### What you are asked to do
Write down each of the records again, exactly and in full.

* * * *

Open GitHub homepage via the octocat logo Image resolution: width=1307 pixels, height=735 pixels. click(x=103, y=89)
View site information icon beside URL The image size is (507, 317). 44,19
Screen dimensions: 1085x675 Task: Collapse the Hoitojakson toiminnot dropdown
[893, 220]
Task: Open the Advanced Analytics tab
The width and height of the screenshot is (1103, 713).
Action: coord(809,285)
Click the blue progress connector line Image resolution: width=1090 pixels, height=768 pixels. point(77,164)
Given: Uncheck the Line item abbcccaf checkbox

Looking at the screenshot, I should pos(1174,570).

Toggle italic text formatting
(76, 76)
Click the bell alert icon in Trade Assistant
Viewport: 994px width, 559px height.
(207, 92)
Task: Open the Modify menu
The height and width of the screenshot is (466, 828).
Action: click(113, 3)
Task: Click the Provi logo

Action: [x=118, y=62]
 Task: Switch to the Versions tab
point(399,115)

* * * *

### Written response
Open GitHub homepage via the octocat logo Image resolution: width=1307 pixels, height=735 pixels. click(x=103, y=89)
View site information icon beside URL The image size is (507, 317). 44,19
Screen dimensions: 1085x675 Task: Collapse the Hoitojakson toiminnot dropdown
[893, 220]
Task: Open the Advanced Analytics tab
The width and height of the screenshot is (1103, 713).
Action: coord(809,285)
Click the blue progress connector line Image resolution: width=1090 pixels, height=768 pixels. point(77,164)
Given: Uncheck the Line item abbcccaf checkbox

Looking at the screenshot, I should pos(1174,570).

Toggle italic text formatting
(76, 76)
Click the bell alert icon in Trade Assistant
Viewport: 994px width, 559px height.
(207, 92)
Task: Open the Modify menu
The height and width of the screenshot is (466, 828).
Action: click(113, 3)
Task: Click the Provi logo

Action: [x=118, y=62]
 Task: Switch to the Versions tab
point(399,115)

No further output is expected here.